The organic sector has set its sights on surpassing €750m in wholesale output by 2030, as growing numbers sign up to the Organic Farming Scheme, while fewer organic cattle and sheep end up in the conventional supply chain.

That is according to the new strategy for organic farming published on Wednesday, which forecasts a threefold increase in the volume of certified organic beef and a sixfold jump in organic lamb by 2030, relative to 2022’s output.

The sector’s current output is estimated to come to €200m at present.

These growth figures would equate to respective volumes of 12,000t and 3,000t for organic beef and lamb, while the tillage and dairy sectors are anticipated to roughly double their output over the same timeframe.

Achieving these levels of output would require the Organic Farming Scheme to hit 8,500 participants by 2030 and for these farms to cover 10% of all farmland in the country, up from only 5% currently.

The document notes that the organic sector is currently “niche and fragmented in many cases”, which results in processing and transport costs higher than those associated with conventional produce.

Poor communication networks within the sector see the possibility of a price premium for many organic livestock lost, as farmers sell on store or finished cattle and sheep to non-organic buyers. It is thought that as many as seven in every 10 lambs born on organic farms are currently slaughtered and marketed as conventional.
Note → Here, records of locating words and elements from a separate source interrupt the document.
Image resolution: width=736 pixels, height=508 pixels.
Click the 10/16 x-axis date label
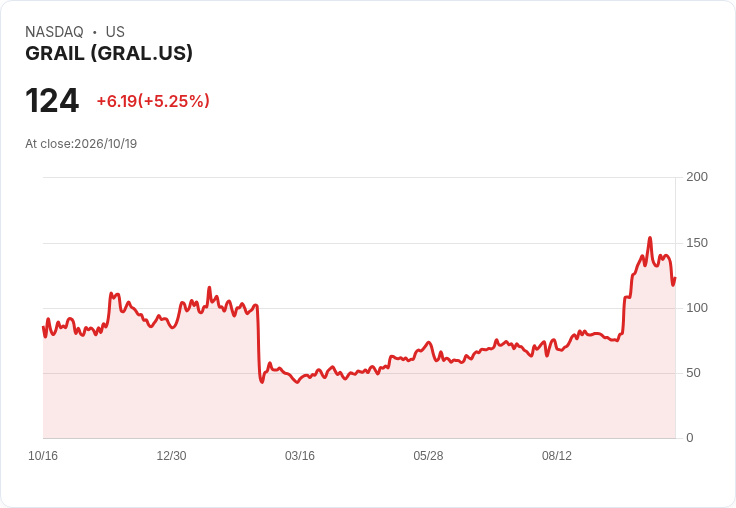[43, 456]
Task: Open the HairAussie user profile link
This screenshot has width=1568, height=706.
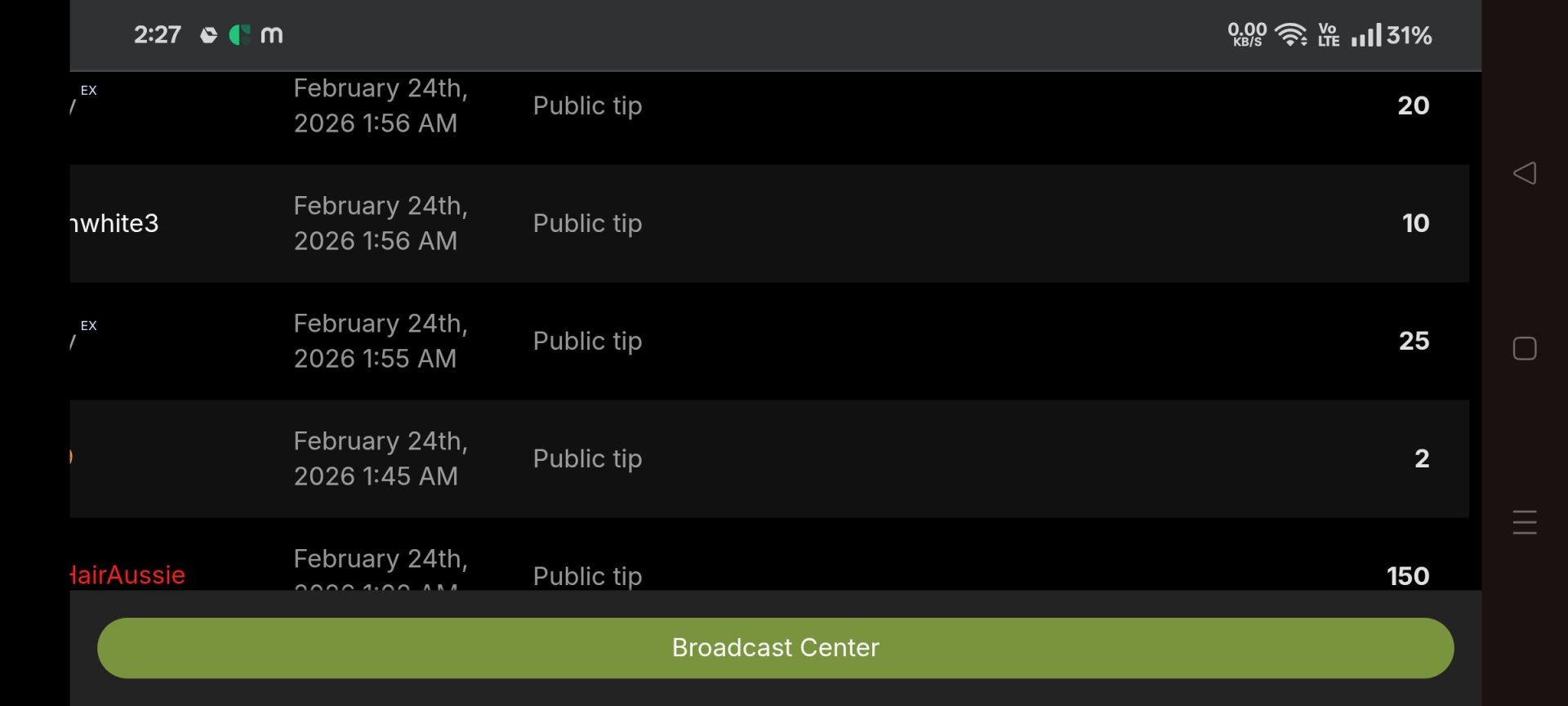Action: [x=128, y=575]
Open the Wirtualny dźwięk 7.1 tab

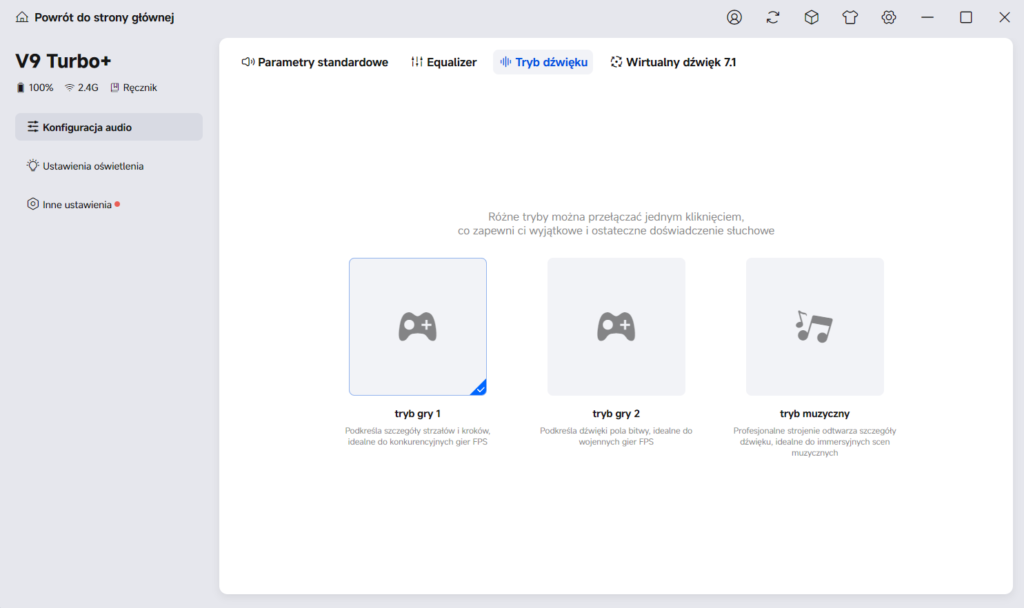coord(673,62)
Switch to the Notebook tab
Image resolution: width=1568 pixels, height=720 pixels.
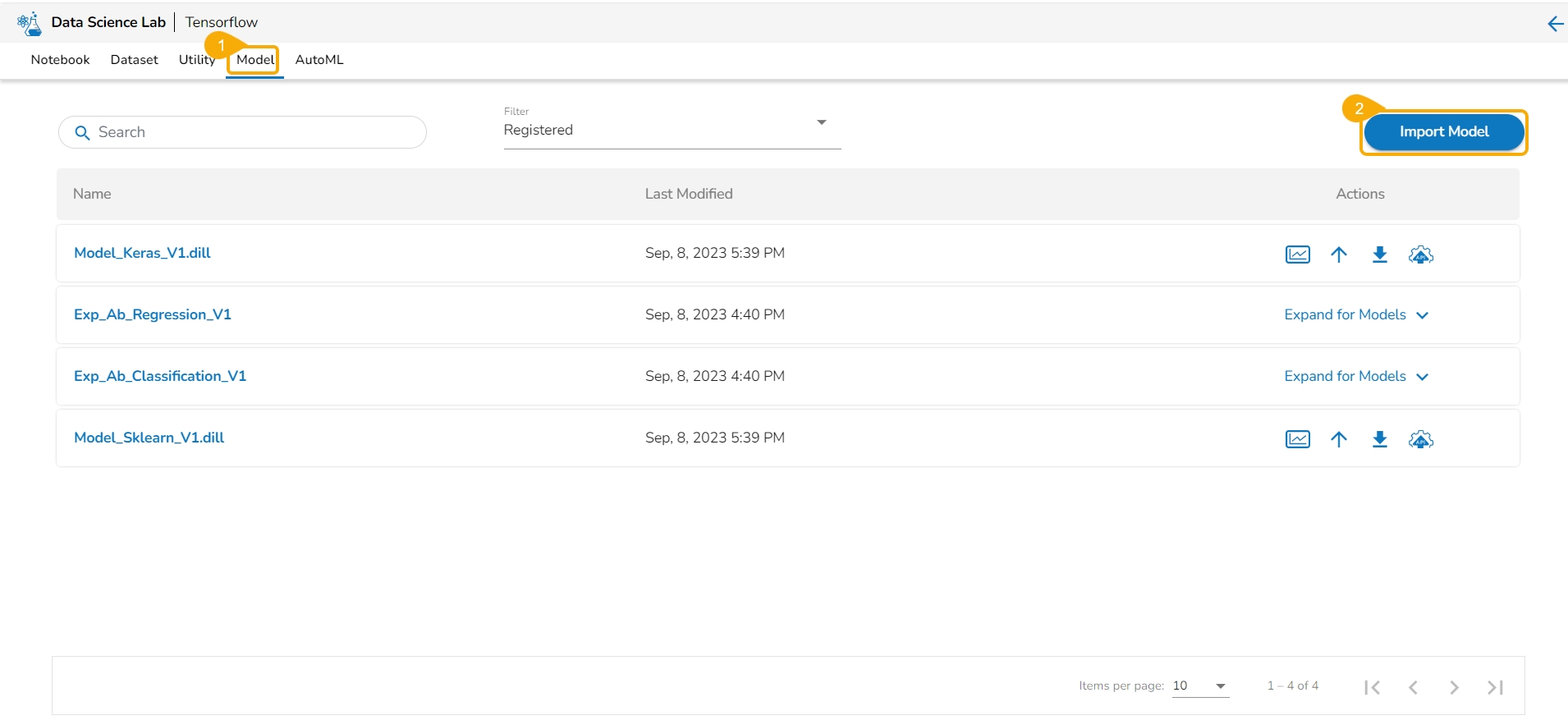pyautogui.click(x=60, y=60)
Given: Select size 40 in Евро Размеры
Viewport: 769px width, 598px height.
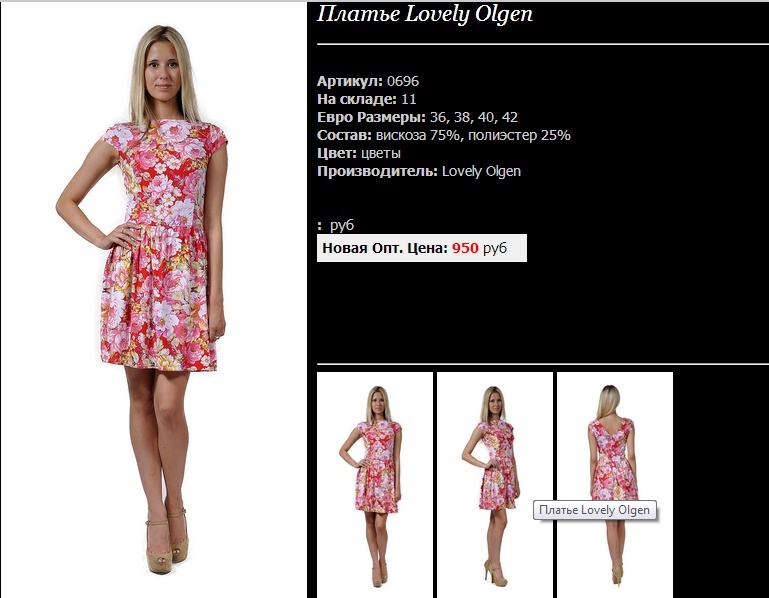Looking at the screenshot, I should (486, 117).
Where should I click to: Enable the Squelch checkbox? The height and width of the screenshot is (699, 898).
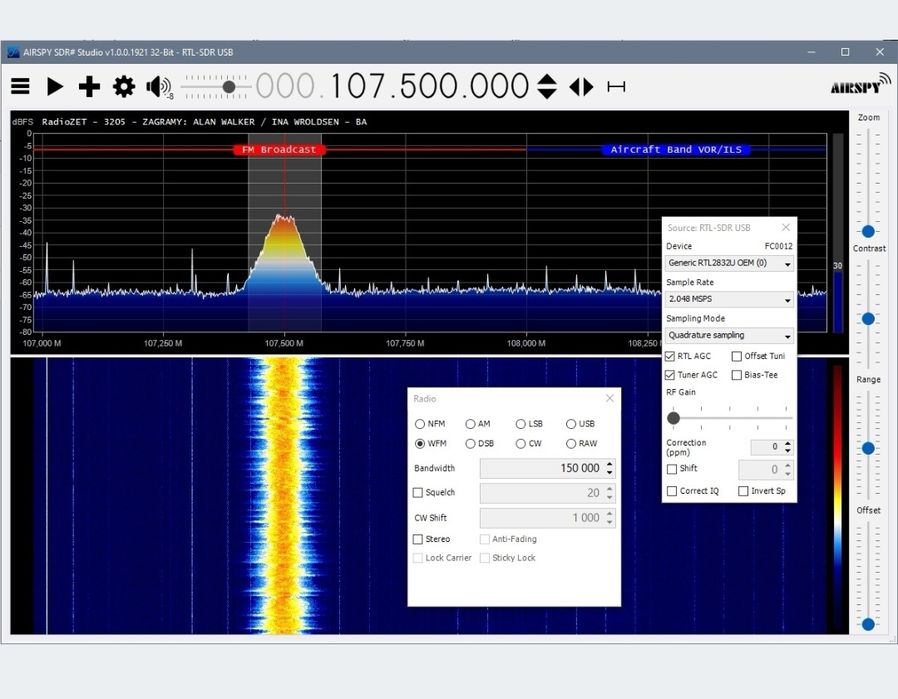(x=418, y=493)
The €750m target is based off the sector’s leakage figures dropping to 10% for cattle and below 50% for lamb.

Key priorities for the sector to meet its targets include ensuring organic farmers are supported with payments and advice, bringing co-ordination to the value chain to avoid leakage and growing domestic markets, while also tapping into those overseas.

Farming organisations, Teagasc, processor representatives and certification bodies were among the stakeholders which sit on the forum that compiled the strategy.